Put the entries from the line that contains "This screenshot has width=657, height=420." through the end of the entries into a two-column CSV with the columns entry_text and answer. Give one row per entry, with each value in a single quoted field and any line breaks replaced by spaces.

#### Recorded information:
########################################

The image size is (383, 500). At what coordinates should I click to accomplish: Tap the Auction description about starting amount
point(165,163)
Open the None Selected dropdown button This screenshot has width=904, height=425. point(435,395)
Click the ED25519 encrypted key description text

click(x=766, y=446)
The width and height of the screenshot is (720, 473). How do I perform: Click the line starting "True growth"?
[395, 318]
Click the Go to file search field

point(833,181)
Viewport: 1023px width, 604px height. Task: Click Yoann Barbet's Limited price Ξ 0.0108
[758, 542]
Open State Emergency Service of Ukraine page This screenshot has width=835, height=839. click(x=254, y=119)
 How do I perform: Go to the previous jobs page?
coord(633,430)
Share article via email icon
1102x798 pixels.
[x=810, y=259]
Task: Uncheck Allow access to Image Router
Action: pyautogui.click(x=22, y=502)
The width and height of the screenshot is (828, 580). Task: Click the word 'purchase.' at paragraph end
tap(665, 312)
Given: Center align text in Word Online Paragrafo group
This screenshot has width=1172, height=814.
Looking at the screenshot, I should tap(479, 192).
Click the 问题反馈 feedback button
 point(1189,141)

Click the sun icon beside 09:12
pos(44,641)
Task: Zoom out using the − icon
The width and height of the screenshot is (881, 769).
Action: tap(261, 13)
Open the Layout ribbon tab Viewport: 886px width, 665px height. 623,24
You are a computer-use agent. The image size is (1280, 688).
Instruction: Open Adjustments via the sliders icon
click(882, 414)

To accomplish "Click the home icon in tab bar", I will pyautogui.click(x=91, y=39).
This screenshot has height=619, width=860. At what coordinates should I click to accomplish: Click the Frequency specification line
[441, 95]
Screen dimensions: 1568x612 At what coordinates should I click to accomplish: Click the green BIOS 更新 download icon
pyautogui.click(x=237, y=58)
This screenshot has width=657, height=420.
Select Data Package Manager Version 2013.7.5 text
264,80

########################################

#### Result for this exercise:
entry_text,answer
"This screenshot has width=657, height=420. Select Data Package Manager Version 2013.7.5 text","264,80"